DATA TO USE ::
------------------------

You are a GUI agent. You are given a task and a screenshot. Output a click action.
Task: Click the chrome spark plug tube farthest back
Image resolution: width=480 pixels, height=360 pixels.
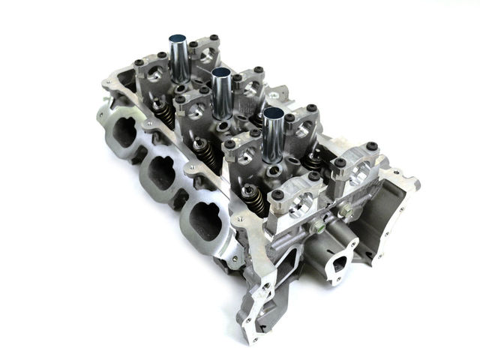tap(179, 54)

------------------------

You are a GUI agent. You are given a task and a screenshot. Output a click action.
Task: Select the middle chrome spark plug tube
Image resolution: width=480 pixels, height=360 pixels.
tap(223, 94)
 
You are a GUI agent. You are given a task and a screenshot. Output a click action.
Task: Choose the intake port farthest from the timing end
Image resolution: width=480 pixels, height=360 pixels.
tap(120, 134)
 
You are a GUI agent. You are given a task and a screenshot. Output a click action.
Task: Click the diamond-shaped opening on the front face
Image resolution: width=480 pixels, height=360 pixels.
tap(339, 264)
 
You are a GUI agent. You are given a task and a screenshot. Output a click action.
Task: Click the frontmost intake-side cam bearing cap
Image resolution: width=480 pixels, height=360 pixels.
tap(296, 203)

------------------------

TASK PROMPT :: Count the lines in the rows above that contain the word "tube". Reply with the number alone.

TASK RESULT :: 2